Copy every line in the records below that contains the word "table".

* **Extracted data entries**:
################

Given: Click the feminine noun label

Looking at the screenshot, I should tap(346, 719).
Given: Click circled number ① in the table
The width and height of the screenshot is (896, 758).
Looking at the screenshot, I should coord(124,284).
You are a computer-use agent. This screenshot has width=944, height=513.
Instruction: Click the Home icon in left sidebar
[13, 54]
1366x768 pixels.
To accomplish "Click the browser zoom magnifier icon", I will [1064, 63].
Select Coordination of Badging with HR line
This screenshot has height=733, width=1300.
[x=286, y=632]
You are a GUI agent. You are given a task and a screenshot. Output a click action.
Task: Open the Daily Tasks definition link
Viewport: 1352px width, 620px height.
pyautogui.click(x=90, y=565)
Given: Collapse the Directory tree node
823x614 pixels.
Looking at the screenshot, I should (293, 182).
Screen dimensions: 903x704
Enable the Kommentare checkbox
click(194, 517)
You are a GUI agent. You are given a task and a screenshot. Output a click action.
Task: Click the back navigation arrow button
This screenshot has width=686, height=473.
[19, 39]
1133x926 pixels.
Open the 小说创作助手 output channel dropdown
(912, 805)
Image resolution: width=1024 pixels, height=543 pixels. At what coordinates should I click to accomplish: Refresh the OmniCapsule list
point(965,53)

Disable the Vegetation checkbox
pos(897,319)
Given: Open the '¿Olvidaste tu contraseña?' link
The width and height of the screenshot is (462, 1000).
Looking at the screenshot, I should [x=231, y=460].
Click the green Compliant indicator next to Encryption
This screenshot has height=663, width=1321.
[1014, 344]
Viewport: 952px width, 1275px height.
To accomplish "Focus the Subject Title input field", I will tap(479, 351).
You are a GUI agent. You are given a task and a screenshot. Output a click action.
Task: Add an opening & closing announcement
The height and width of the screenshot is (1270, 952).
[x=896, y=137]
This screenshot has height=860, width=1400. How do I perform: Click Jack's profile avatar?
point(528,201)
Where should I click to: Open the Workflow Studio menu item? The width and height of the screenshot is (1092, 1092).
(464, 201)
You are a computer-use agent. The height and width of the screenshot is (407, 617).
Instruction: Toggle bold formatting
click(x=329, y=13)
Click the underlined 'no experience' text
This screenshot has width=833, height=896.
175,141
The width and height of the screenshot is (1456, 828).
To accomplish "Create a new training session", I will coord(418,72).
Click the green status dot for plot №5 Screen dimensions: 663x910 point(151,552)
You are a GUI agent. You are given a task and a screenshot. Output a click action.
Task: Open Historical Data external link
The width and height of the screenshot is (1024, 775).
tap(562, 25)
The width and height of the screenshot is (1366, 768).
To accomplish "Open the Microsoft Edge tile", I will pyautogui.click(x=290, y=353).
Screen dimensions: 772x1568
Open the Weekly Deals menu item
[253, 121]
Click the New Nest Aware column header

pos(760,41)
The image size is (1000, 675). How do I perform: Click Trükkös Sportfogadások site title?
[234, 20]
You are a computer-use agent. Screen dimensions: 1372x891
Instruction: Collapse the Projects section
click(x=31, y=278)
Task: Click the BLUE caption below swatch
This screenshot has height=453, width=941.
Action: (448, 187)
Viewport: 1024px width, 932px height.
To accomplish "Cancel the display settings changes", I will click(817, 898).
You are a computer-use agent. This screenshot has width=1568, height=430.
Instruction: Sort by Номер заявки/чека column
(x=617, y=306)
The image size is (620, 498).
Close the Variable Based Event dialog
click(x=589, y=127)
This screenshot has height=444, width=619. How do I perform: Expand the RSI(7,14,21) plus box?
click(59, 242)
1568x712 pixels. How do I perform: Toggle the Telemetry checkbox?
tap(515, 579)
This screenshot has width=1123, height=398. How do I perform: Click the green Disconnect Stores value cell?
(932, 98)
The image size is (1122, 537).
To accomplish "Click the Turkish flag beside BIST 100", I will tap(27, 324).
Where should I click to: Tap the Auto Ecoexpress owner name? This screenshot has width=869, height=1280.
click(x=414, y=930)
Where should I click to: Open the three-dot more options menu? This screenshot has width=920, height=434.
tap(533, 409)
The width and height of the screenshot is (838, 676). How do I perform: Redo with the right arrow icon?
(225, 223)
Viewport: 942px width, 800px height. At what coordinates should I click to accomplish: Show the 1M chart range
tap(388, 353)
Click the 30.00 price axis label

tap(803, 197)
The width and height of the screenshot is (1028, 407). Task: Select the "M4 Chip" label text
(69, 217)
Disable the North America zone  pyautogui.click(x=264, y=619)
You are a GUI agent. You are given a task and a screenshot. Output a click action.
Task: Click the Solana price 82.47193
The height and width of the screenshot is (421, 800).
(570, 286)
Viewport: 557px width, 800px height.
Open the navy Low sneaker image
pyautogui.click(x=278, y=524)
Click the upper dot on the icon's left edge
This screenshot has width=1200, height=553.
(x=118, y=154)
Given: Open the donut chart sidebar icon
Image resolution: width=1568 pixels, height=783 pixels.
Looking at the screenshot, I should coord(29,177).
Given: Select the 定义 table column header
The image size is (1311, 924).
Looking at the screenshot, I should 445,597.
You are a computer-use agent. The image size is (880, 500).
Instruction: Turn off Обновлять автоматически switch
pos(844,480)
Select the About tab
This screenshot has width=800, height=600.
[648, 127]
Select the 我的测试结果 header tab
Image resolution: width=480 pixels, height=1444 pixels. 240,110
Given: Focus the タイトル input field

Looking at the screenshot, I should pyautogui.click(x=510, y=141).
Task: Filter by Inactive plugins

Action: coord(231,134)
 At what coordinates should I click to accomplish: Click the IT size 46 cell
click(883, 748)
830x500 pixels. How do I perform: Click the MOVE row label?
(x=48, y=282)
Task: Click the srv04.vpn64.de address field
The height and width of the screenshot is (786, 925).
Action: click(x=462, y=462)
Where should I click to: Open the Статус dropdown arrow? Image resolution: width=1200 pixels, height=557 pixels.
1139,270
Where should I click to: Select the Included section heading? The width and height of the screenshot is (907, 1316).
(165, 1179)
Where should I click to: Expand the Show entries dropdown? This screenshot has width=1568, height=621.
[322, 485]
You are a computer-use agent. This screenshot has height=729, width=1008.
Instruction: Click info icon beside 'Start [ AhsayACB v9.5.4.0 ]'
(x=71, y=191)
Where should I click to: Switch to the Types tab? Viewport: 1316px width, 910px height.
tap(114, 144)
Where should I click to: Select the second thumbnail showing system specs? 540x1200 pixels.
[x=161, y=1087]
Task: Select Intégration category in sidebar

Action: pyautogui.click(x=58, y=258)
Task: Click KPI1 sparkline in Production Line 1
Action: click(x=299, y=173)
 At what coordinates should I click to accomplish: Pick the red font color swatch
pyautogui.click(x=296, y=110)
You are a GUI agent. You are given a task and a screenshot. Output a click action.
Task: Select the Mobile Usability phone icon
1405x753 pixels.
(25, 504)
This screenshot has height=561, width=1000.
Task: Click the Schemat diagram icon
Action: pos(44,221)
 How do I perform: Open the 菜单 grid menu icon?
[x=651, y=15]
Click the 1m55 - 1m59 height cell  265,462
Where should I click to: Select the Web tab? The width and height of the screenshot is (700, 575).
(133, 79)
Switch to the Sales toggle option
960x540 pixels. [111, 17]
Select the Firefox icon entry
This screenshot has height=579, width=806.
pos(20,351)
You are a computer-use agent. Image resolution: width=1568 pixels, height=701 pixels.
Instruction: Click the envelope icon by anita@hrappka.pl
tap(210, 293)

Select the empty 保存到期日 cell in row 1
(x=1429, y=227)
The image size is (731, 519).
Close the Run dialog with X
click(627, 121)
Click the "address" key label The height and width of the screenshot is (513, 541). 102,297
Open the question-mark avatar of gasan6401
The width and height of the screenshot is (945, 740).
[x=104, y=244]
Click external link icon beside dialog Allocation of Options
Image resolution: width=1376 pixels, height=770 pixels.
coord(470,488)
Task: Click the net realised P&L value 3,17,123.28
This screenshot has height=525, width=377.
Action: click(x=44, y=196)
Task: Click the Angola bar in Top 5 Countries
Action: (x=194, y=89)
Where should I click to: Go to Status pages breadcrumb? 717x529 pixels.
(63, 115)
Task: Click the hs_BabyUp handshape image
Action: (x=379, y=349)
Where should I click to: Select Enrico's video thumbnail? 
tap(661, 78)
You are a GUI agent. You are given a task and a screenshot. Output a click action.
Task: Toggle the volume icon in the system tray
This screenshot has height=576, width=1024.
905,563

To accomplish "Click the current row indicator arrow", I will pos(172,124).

################

* **Task result**:
Given: Click circled number ① in the table
Given: Select the 定义 table column header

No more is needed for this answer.